▸ **REQUIREMENT**:
Reproduce the passage of the Parallel Valuation article between "The sequence of" and "Center Accounting document.", inclusive.

▸ **DOCUMENT SECTION**:
***

Learn how you can use this not-well-understood function to allow a single goods movement of a single material to trigger multiple and simultaneous postings to the G/L.
This article offers a simple explanation of a confusing functionality called "Parallel Valuation," whose purpose is to allow a single goods movement of a single material to trigger multiple and simultaneous postings to the G/L (each using a unique approach to inventory accounting), all in a single FI document. Clarity on this term becomes especially important if you also wish to understand how to work with a related functionality known as "Transfer Pricing" in the Profit Center Accounting (PCA) module. Transfer Pricing allows you to create internal profit-and-loss visibility for transactions (such as Goods Issue of Raw Material to Mfg Order) that might represent two things at once: (1) an accounting-relevant consumption of inventory for your company as a whole, and (2) an intracompany sale from one of your product lines to another.
What you will see is that one of the multiple valuations of any inventory movements you can store in your R/3 General Ledger is called the "Profit Center" valuation view. Since you also have a module in R/3 called Profit Center Accounting, as well as a module that will store multiple unit values for each material (called the Material Ledger), this starts to become confusing. Which is which? And what are the relationships? I will answer these questions.
The sequence of discussion will be an example of what is meant by Parallel Valuation, followed by a closer look at the settings in the MM module (Material Ledger, Material Master) and PCA module (internal sales prices masters) needed to make Transfer Pricing work. Finally, you will see via screenprints the various debits and credits posted in the FI document in response to a single goods movement when three different Valuations and Transfer Pricing are active, as well as see which of those are copied into the Profit Center Accounting document.

***

Data records

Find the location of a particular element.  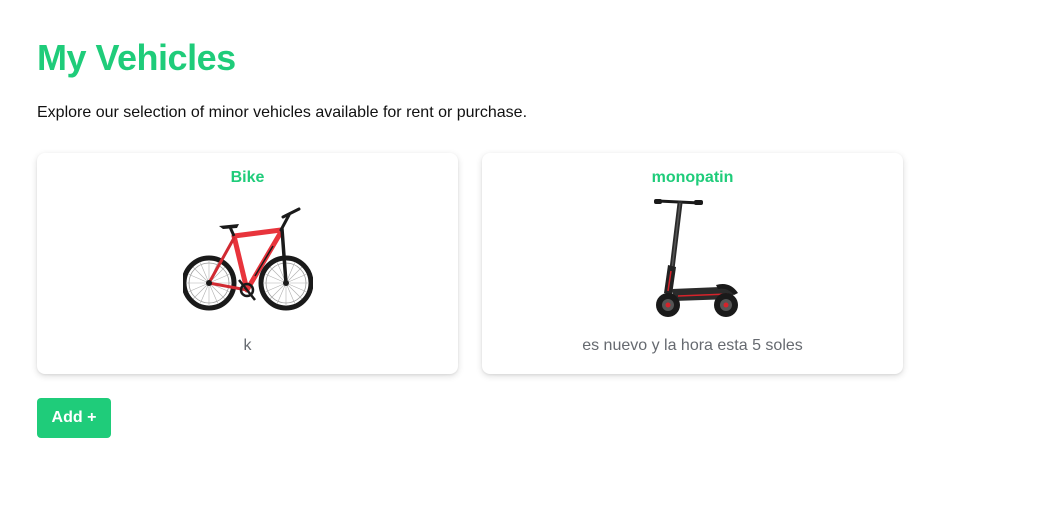

vehicle-name: Bike is located at coordinates (248, 178).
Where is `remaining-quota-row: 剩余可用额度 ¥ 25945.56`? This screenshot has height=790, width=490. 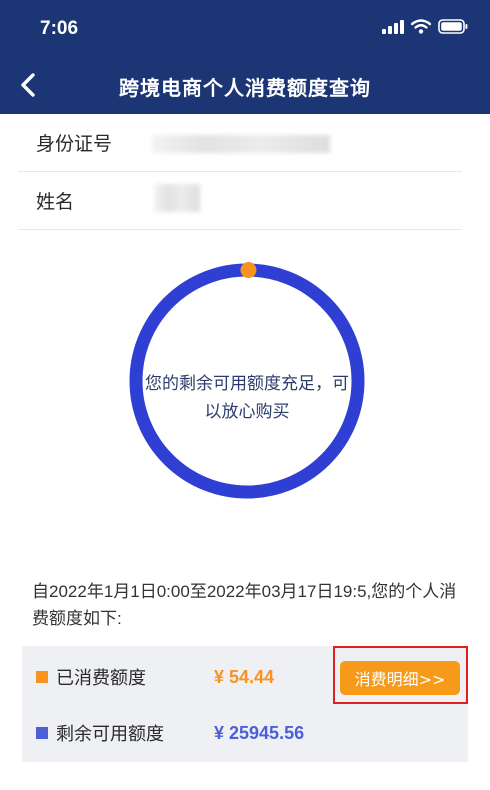
remaining-quota-row: 剩余可用额度 ¥ 25945.56 is located at coordinates (245, 733).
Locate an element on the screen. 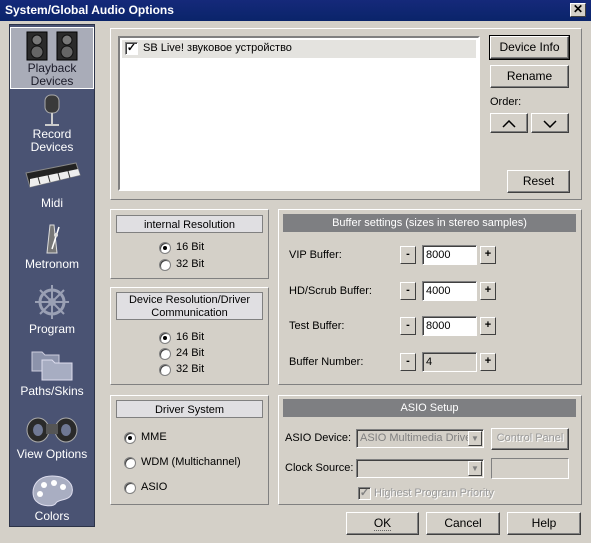 The height and width of the screenshot is (543, 591). order-label: Order: is located at coordinates (506, 102).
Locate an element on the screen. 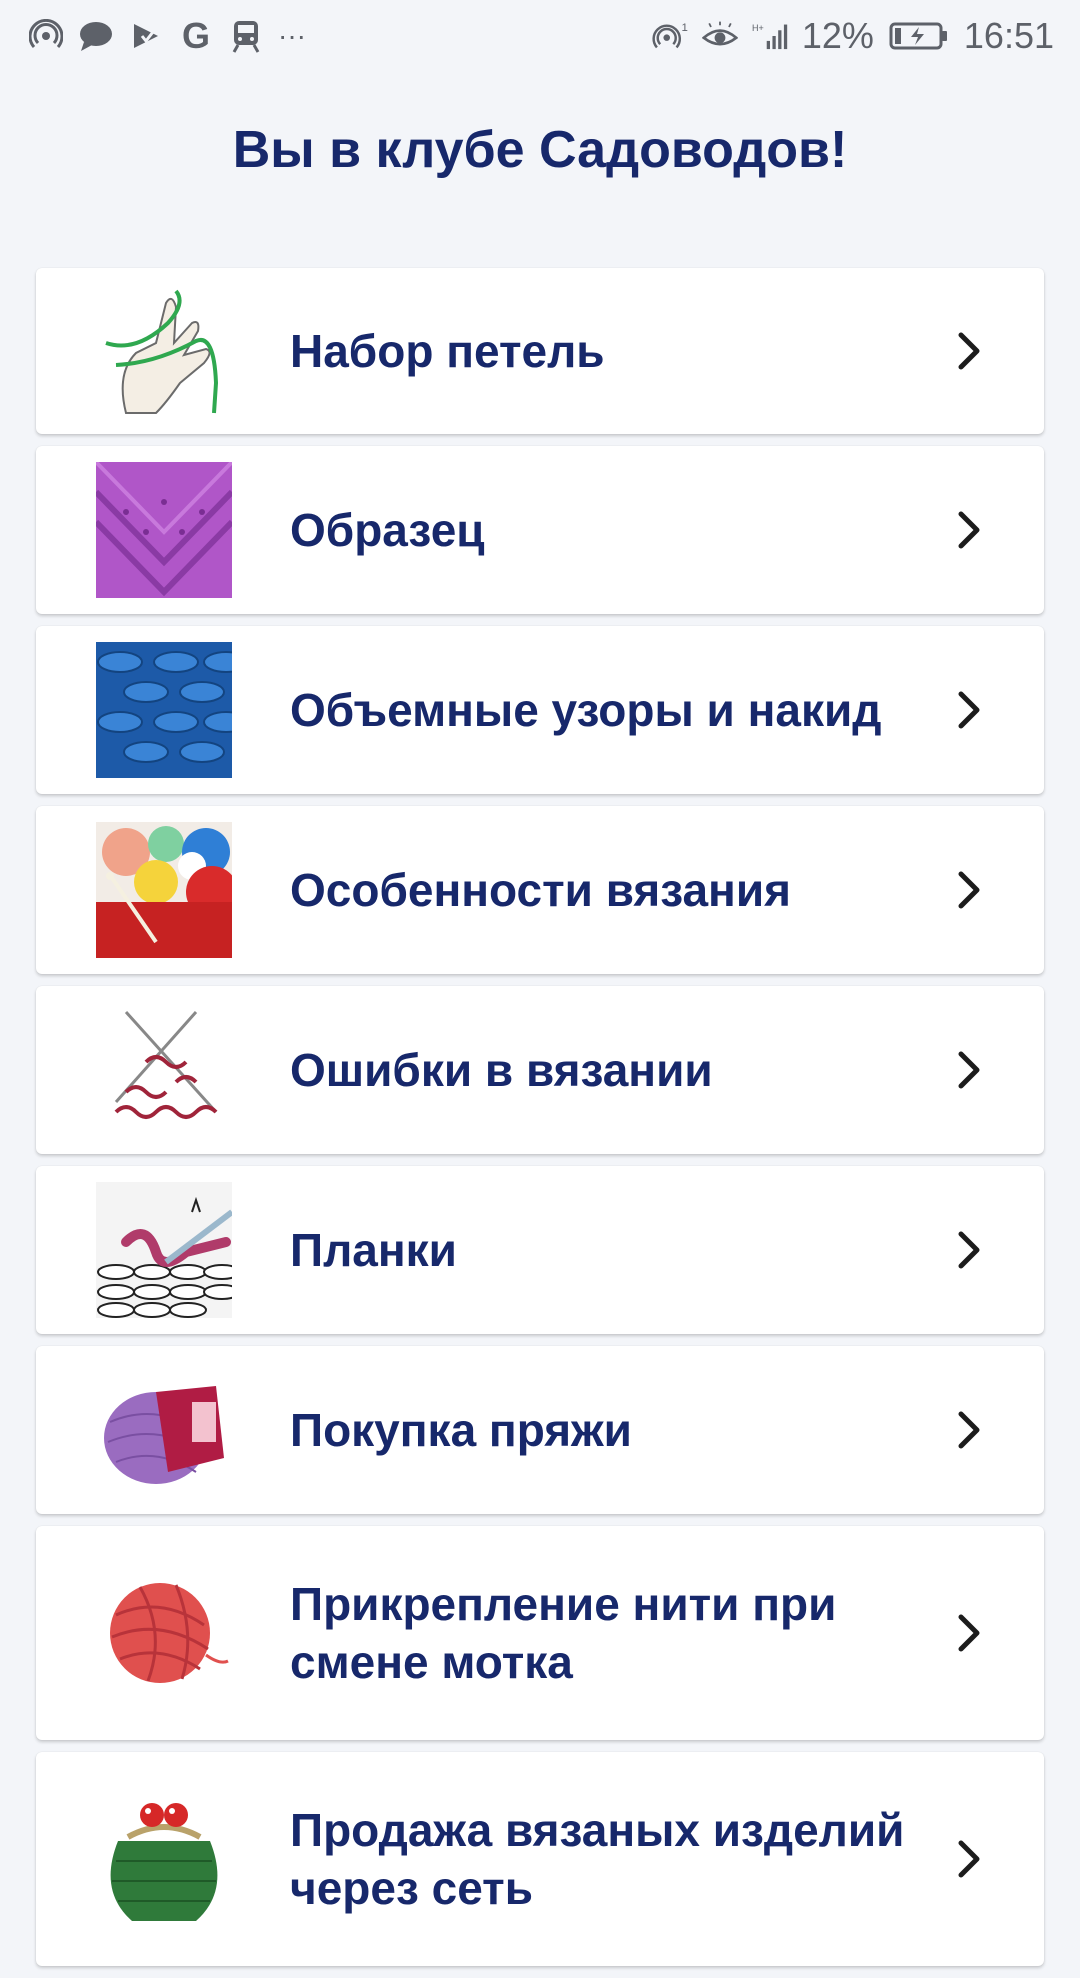 This screenshot has width=1080, height=1978. yarn-balls-icon is located at coordinates (164, 890).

***

▸ **SOLUTION FOR THIS TASK**:
The sequence of discussion will be an example of what is meant by Parallel Valuation, followed by a closer look at the settings in the MM module (Material Ledger, Material Master) and PCA module (internal sales prices masters) needed to make Transfer Pricing work. Finally, you will see via screenprints the various debits and credits posted in the FI document in response to a single goods movement when three different Valuations and Transfer Pricing are active, as well as see which of those are copied into the Profit Center Accounting document.